The Baryon asymmetry in the Standard Model with a low cut-off
Dietrich Bodeker, Lars Fromme, Stephan J. Huber, Michael Seniuch
TL;DR
This work probes electroweak baryogenesis within the Standard Model augmented by a low-cutoff effective field theory featuring a stabilizing $\phi^6$ Higgs term. By combining a one-loop finite-temperature potential with a dimension-6 CP-violating Higgs-top operator and a WKB transport framework, the authors demonstrate a strong first-order electroweak phase transition for $m_H$ up to $\sim 170$ GeV when $M\gtrsim 500$ GeV, and show that novel CP-violating transport sources can yield a baryon asymmetry $\eta_B$ matching the observed value for natural parameter choices. The analysis links bubble-wall properties, CP-violating phases along the wall, and transport dynamics to robust predictions, while remaining consistent with current EDM and flavor constraints.
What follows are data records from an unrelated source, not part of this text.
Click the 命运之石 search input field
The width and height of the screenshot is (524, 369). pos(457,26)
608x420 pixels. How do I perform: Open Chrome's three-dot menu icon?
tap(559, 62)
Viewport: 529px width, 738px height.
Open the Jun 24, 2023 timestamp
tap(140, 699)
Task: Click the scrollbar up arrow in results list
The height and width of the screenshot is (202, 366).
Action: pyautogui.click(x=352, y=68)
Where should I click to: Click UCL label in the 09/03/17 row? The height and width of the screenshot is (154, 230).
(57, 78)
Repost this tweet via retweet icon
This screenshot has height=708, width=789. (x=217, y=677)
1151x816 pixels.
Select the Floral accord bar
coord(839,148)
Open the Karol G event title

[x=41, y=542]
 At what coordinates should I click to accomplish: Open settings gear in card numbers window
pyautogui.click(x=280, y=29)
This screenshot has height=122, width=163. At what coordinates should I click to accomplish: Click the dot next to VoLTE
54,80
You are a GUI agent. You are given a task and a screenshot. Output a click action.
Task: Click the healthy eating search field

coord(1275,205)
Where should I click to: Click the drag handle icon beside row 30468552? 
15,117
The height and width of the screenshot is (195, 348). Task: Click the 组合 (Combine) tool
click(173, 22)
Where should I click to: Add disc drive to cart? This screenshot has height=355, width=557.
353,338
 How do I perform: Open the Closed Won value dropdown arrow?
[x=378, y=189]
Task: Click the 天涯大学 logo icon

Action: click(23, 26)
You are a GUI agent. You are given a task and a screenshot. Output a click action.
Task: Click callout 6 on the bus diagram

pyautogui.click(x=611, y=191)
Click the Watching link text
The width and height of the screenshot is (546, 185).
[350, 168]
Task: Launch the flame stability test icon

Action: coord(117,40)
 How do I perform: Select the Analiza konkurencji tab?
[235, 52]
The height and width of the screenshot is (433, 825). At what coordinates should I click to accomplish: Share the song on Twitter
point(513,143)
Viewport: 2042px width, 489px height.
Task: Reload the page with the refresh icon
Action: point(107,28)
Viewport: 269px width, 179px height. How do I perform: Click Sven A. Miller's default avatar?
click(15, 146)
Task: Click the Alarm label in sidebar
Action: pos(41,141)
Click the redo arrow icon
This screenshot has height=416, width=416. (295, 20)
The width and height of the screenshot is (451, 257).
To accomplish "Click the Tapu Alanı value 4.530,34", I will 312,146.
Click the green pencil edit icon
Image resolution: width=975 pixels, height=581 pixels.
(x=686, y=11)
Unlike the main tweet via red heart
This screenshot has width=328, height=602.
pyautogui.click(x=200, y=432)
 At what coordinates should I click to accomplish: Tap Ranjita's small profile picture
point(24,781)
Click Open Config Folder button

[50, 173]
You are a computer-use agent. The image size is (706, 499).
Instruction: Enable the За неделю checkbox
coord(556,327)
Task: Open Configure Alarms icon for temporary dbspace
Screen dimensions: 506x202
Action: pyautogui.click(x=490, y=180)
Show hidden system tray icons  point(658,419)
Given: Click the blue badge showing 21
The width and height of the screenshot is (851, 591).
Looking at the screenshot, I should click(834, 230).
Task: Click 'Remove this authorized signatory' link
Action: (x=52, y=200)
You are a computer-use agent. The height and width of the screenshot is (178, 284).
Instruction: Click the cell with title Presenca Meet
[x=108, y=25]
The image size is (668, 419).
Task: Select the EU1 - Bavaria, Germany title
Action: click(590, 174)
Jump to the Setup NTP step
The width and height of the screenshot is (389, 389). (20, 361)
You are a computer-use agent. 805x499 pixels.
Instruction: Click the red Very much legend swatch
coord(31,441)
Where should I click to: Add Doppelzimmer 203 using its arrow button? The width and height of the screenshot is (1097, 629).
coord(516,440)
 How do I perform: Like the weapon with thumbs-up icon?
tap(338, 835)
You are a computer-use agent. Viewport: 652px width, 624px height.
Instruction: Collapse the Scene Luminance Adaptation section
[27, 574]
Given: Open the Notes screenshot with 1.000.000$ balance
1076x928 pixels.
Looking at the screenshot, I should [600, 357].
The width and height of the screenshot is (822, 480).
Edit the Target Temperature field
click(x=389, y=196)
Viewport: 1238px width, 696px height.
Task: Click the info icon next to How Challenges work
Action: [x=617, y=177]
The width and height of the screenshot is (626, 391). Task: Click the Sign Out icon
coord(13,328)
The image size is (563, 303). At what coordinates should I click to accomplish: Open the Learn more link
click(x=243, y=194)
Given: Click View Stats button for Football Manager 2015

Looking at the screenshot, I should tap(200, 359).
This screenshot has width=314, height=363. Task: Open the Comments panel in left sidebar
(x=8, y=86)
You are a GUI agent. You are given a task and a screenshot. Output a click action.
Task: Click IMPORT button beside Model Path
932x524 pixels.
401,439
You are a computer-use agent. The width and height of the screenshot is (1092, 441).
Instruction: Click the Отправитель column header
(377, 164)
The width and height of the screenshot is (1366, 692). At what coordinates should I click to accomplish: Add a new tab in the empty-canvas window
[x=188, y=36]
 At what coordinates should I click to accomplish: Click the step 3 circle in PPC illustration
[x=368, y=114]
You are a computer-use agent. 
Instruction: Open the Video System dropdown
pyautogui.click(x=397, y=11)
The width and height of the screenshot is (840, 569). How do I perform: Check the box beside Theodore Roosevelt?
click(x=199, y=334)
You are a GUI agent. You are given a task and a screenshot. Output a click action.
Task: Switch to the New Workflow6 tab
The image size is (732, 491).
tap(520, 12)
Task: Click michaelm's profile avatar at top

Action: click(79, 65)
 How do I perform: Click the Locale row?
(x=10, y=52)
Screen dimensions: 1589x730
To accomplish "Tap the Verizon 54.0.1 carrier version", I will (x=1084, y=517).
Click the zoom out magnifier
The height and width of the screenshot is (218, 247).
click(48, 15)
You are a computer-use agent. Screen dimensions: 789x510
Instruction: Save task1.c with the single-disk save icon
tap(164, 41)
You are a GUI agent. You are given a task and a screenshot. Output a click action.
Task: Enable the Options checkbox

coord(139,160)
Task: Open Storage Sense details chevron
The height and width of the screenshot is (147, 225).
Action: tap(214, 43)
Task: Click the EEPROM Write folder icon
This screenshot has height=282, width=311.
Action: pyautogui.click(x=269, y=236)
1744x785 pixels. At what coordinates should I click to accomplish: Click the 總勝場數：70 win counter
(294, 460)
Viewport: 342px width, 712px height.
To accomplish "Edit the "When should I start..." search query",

The results highlight a testable scenario where collider and flavor experiments can probe the underlying cut-off scale and CP-violating operators, offering a concrete platform to refine EW baryogenesis calculations within an EFT framework.
Abstract
We study the generation of the baryon asymmetry in a variant of the standard model, where the Higgs field is stabilized by a dimension-six interaction. Analyzing the one-loop potential, we find a strong first order electroweak phase transition for Higgs masses up to at least 170 GeV. Dimension-six operators induce also new sources of CP violation. We compute the baryon asymmetry in the WKB approximation. Novel source terms in the transport equations enhance the generated baryon asymmetry. For a wide range of parameters the model predicts a baryon asymmetry close to the observed value.